林漾点头,忽然笑出声,“陈砚,你是不是偷偷做功课了?”
陈砚把橡皮放进购物篮,耳尖微红,却没否认,只是低声说:“想记住你的事。”
付账时,老板看着他们相握的手,笑着说:“现在的年轻人,真好。”
林漾的脸更烫了,陈砚却握得更紧了些,指尖在他手背上轻轻捏了捏,像在说“没关系”。
走出画材店时,天色己经暗透了。
路灯次第亮起,把两人的影子拉得很长,在地上交叠成一片。
陈砚忽然停在卖桂花糖的小摊前,买了两袋糖,透明的袋子里装着琥珀色的糖块,映着灯光像凝固的蜜糖。
“含一块。”
他递过一块,指尖碰到林漾的嘴唇,这次没躲开。
桂花的甜香在舌尖弥漫开,混着晚风里的凉意,格外清润。
林漾看着陈砚的侧脸,他正望着远处的路灯,睫毛在眼下投出浅浅的阴影,嘴角还带着点糖渍的微光。

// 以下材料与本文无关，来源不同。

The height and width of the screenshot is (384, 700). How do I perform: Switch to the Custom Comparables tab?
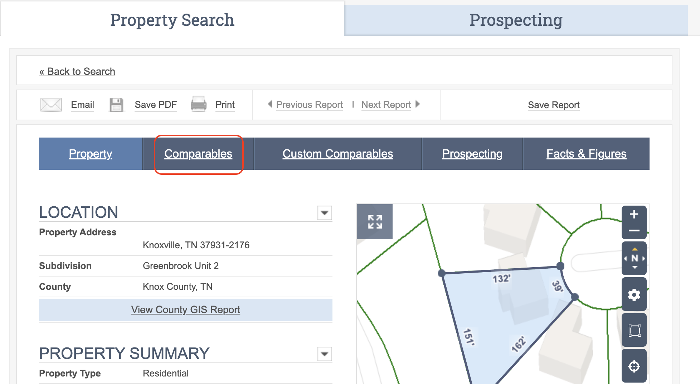pyautogui.click(x=337, y=154)
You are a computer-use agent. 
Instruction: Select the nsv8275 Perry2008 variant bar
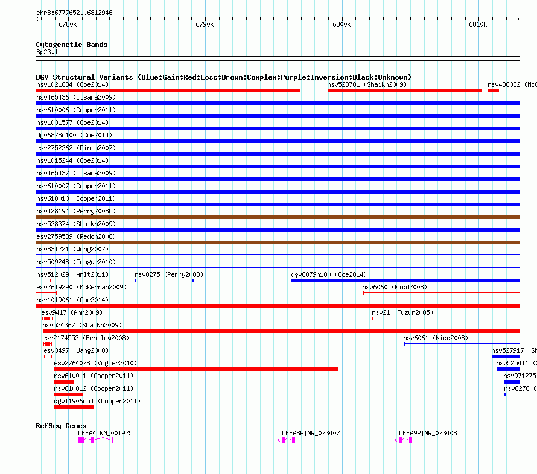(x=164, y=280)
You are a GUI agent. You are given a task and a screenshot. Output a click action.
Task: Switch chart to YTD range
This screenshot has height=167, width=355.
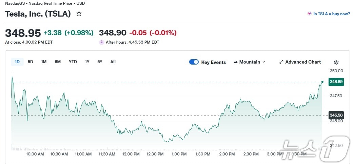coord(73,62)
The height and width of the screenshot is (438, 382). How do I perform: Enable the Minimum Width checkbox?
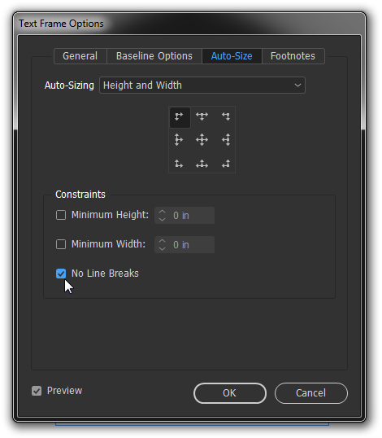click(61, 244)
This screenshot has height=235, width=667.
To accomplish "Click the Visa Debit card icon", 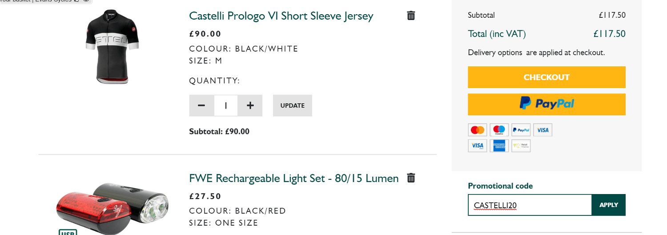I will pyautogui.click(x=478, y=146).
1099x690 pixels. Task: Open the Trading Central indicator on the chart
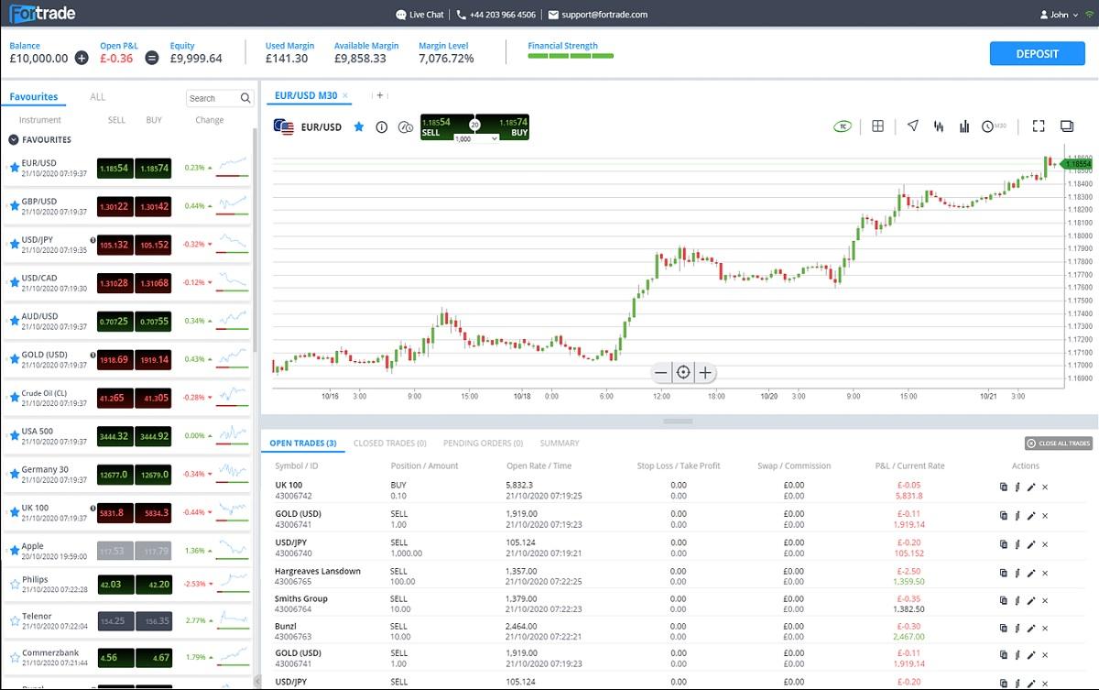click(x=843, y=126)
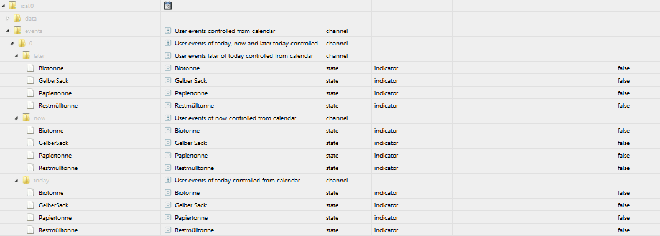The width and height of the screenshot is (660, 236).
Task: Click the ical.0 folder icon
Action: [12, 6]
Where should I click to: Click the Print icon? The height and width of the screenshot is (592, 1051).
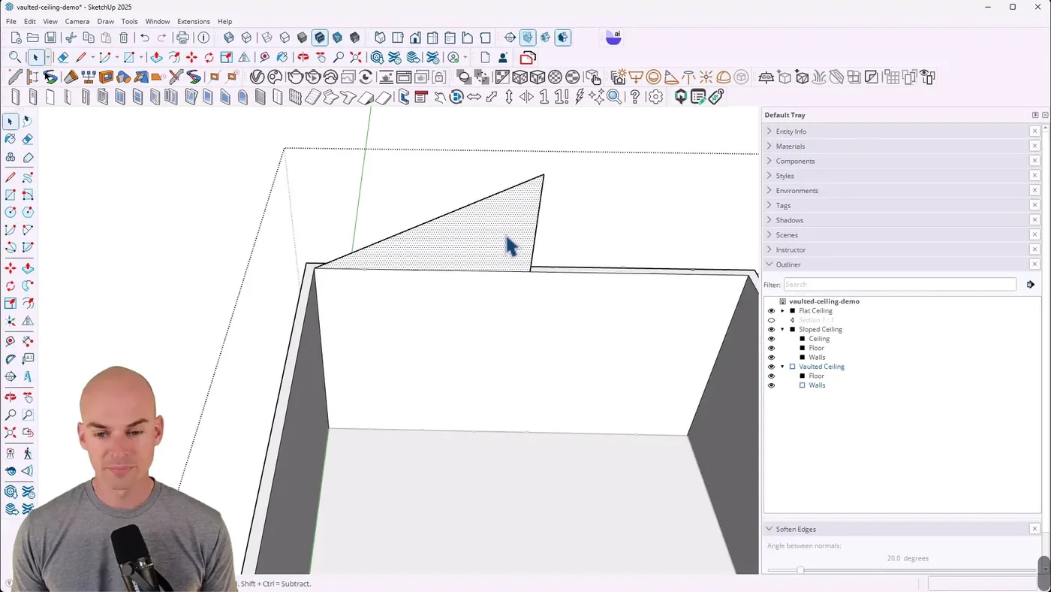182,38
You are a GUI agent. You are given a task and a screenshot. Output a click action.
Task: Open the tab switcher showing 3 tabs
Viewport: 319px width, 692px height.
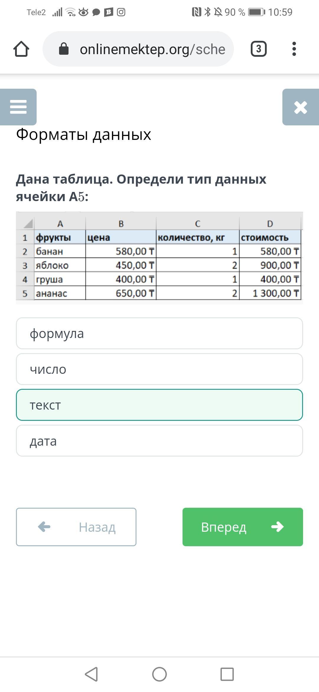coord(258,49)
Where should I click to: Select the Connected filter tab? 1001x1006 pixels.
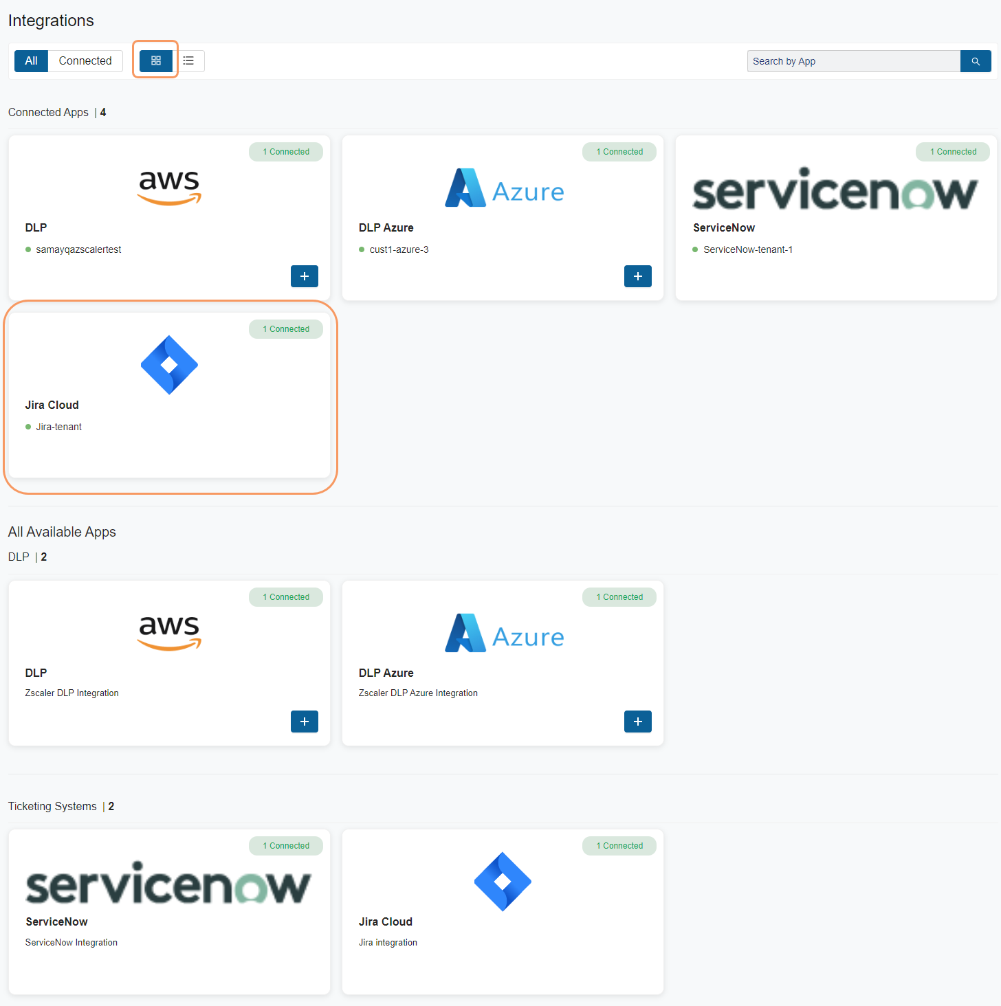pyautogui.click(x=85, y=61)
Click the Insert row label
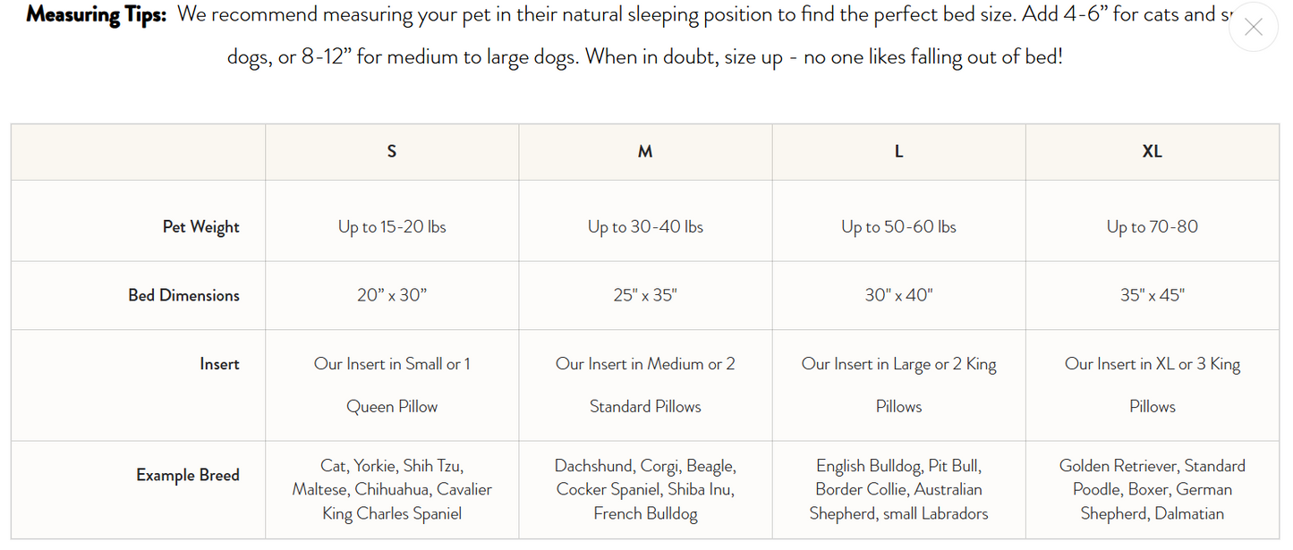The image size is (1293, 550). (x=219, y=364)
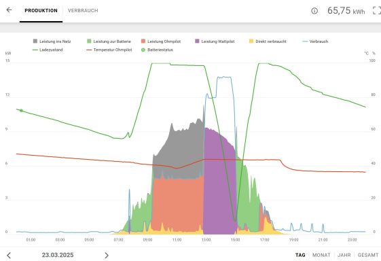Switch view to MONAT
Screen dimensions: 381x261
(x=321, y=255)
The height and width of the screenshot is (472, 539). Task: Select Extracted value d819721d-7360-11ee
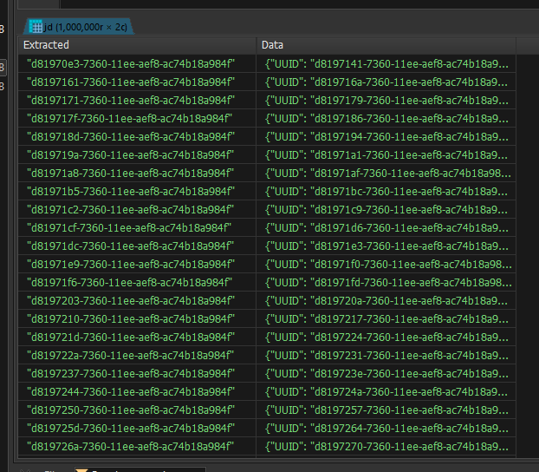[130, 338]
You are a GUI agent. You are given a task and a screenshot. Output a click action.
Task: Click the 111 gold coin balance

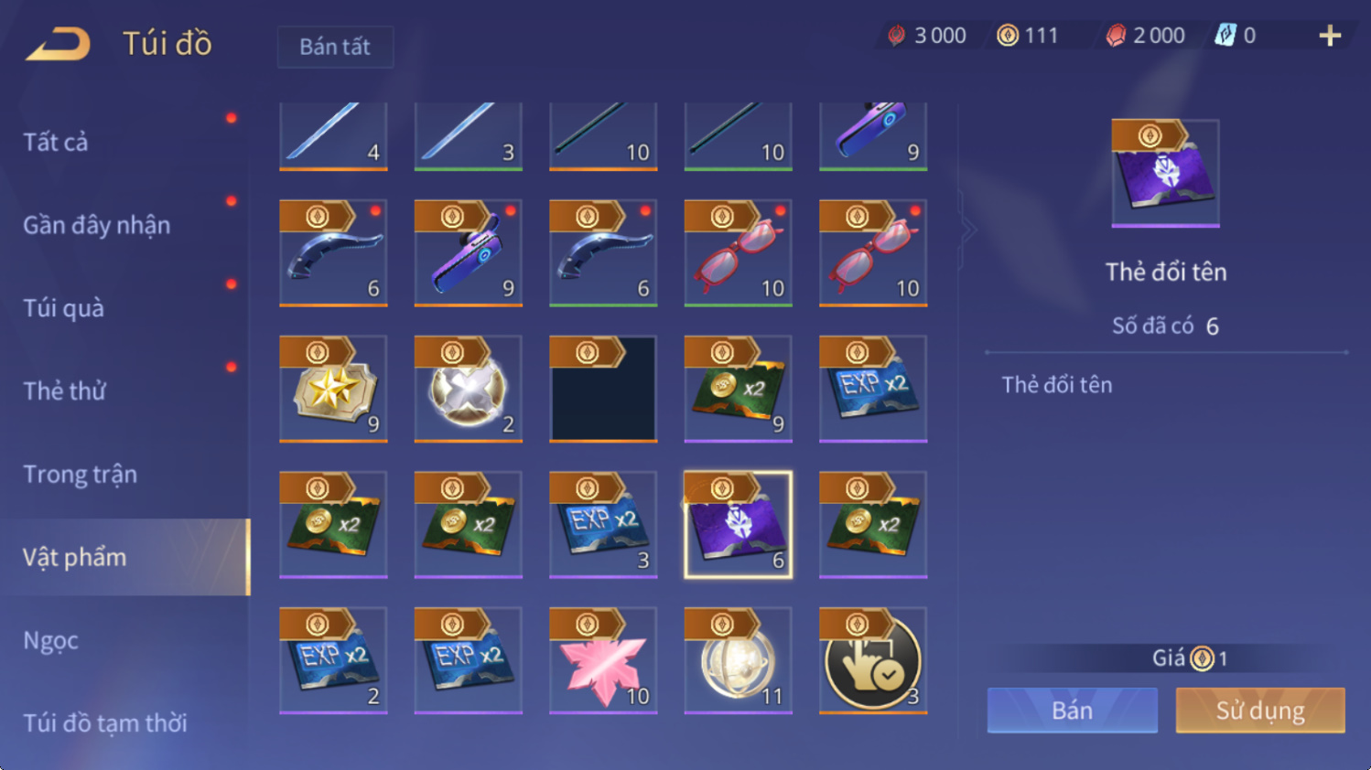point(1028,36)
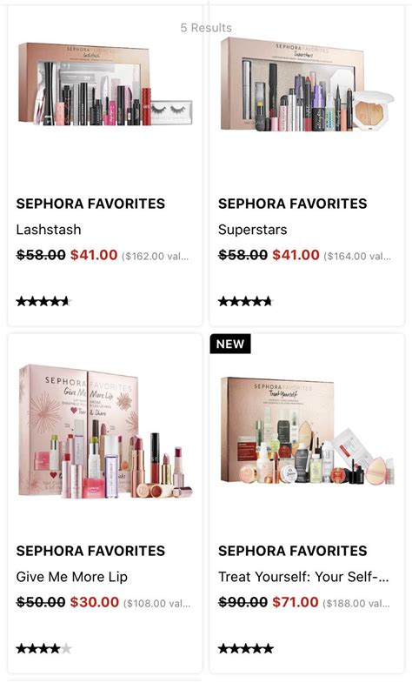Screen dimensions: 412x683
Task: Tap the five-star rating under Treat Yourself
Action: click(246, 648)
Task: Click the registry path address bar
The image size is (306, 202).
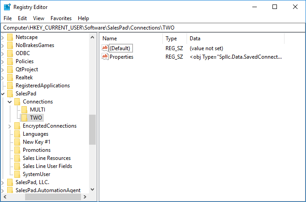Action: 152,28
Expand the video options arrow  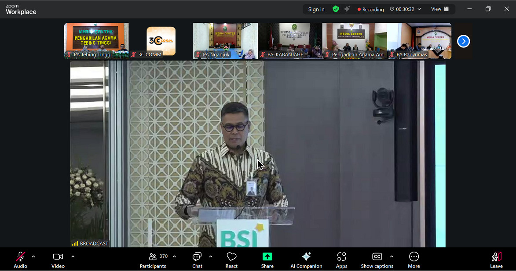[x=73, y=257]
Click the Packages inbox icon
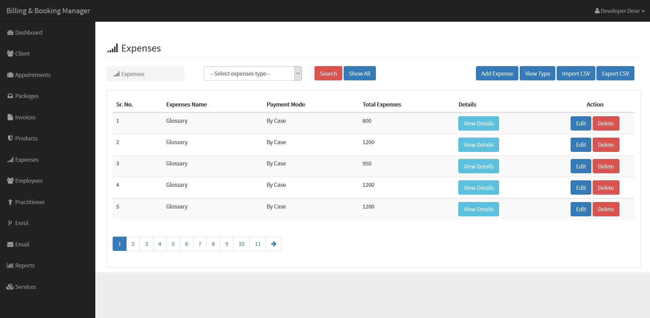 [x=10, y=96]
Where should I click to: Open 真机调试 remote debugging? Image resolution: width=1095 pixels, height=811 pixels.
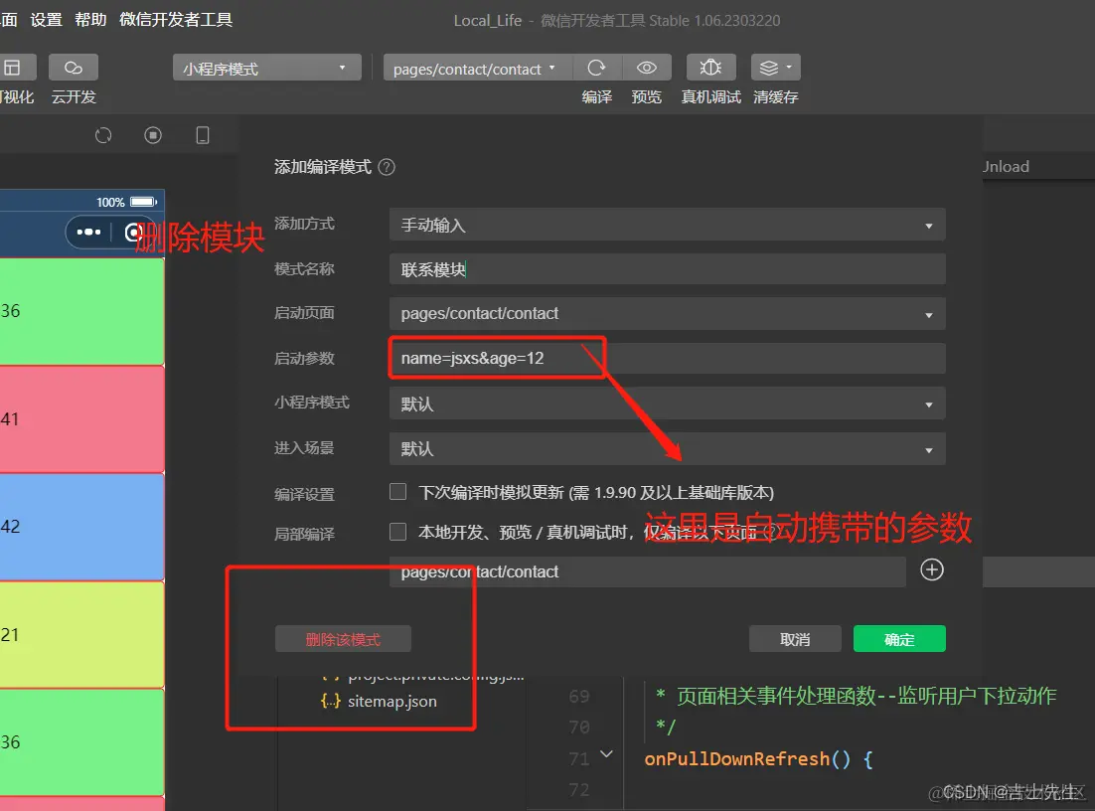click(709, 68)
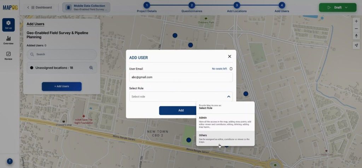The width and height of the screenshot is (362, 168).
Task: Go back to Dashboard
Action: coord(40,7)
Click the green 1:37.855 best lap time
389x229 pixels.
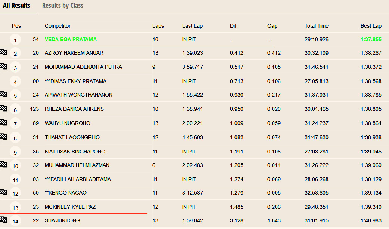coord(371,39)
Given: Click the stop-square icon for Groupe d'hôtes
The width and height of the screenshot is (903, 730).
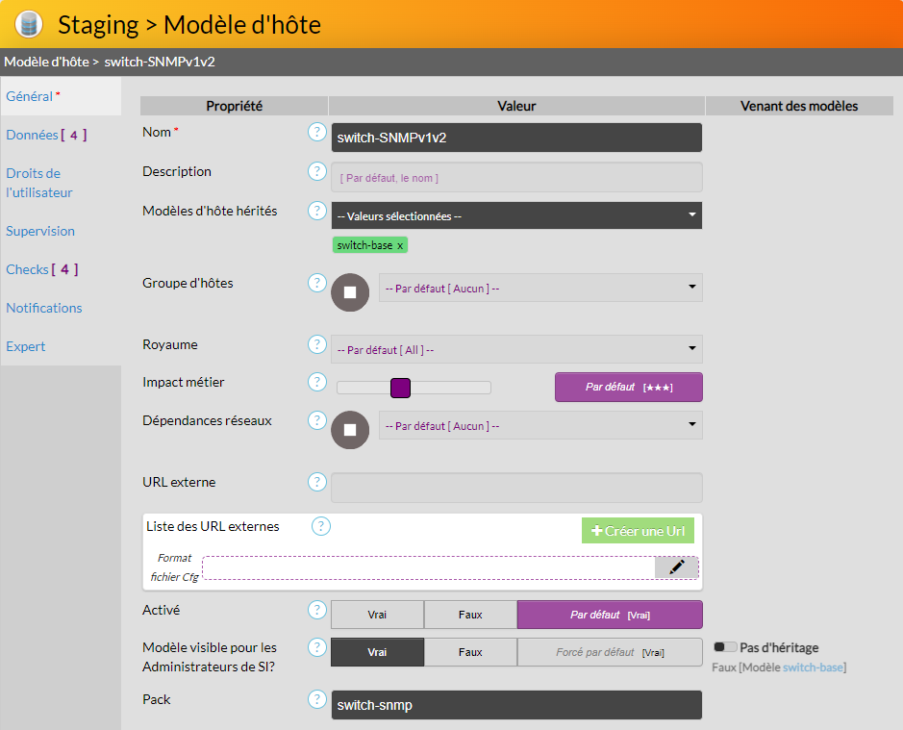Looking at the screenshot, I should [x=350, y=292].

“下周有个画展,”林漾轻声说,“在美术馆,一起去吗?”
陈砚转过头,眼睛在路灯下亮得像浸了水的黑曜石:“好。”
他顿了顿,补充道,“我提前把实验课调开。”
林漾笑起来,踮起脚尖,飞快地在他脸颊上碰了一下。
像碰落一片桂花,轻得几乎没重量,却让陈砚的脚步猛地顿住。
他抬手摸了摸被碰过的地方,眼底的笑意漫出来,像融化的糖浆:“林漾。”
“嗯?”
“下次可以不用这么快躲开。”
晚风卷着桂花的香气掠过,吹得梧桐叶沙沙作响。
林漾的脸颊烫得厉害,却还是鼓起勇气,重新牵住他的手,这次,是十指相扣。
远处的篮球场还在喧闹,近处的桂花糖摊飘着甜香,他们的影子在路灯下慢慢移动,像两瓣依偎着的桂花,落在初秋的傍晚里,再也没分开。